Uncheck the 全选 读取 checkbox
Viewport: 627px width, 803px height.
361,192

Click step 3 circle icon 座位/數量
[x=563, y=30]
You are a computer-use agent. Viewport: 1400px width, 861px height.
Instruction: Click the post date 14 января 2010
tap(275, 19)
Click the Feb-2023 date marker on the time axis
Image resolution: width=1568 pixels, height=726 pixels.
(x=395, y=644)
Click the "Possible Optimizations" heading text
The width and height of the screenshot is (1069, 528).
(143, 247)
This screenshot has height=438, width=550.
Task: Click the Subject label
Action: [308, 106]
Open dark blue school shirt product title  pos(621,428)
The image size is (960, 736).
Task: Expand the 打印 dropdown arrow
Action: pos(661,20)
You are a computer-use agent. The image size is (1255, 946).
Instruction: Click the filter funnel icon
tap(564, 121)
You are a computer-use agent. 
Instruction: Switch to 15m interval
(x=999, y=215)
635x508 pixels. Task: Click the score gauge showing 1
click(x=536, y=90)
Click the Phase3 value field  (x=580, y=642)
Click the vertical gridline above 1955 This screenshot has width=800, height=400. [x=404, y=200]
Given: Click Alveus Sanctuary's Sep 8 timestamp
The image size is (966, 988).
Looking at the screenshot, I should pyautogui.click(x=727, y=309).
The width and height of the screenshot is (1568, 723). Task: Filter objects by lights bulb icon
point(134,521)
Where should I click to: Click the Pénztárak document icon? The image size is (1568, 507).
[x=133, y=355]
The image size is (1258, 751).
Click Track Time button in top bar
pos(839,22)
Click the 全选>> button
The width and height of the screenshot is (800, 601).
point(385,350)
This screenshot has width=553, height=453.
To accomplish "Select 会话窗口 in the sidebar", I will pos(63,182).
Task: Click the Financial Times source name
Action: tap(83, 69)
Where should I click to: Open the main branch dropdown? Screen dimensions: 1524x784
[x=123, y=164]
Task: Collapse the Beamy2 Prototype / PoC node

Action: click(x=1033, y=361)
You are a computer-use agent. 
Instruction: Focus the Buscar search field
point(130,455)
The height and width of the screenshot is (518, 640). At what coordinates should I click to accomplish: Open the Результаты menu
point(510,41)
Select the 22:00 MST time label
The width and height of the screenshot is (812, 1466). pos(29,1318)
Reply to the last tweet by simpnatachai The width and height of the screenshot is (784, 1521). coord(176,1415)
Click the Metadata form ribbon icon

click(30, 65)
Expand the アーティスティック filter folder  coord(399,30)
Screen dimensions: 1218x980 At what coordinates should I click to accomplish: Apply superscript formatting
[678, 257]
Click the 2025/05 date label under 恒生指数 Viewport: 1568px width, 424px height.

* _ABOUT THIS TASK_
Everything from the first line of the data through the line containing "Click the vertical" should be echoed exactly. Add nothing.

* _EXERCISE OUTPUT_
Uncheck the 全选 读取 checkbox
Viewport: 627px width, 803px height.
361,192

Click step 3 circle icon 座位/數量
[x=563, y=30]
You are a computer-use agent. Viewport: 1400px width, 861px height.
Instruction: Click the post date 14 января 2010
tap(275, 19)
Click the Feb-2023 date marker on the time axis
Image resolution: width=1568 pixels, height=726 pixels.
(x=395, y=644)
Click the "Possible Optimizations" heading text
The width and height of the screenshot is (1069, 528).
(143, 247)
This screenshot has height=438, width=550.
Task: Click the Subject label
Action: [308, 106]
Open dark blue school shirt product title  pos(621,428)
The image size is (960, 736).
Task: Expand the 打印 dropdown arrow
Action: pos(661,20)
You are a computer-use agent. The image size is (1255, 946).
Instruction: Click the filter funnel icon
tap(564, 121)
You are a computer-use agent. 
Instruction: Switch to 15m interval
(x=999, y=215)
635x508 pixels. Task: Click the score gauge showing 1
click(x=536, y=90)
Click the Phase3 value field  (x=580, y=642)
Click the vertical gridline above 1955 This screenshot has width=800, height=400. [x=404, y=200]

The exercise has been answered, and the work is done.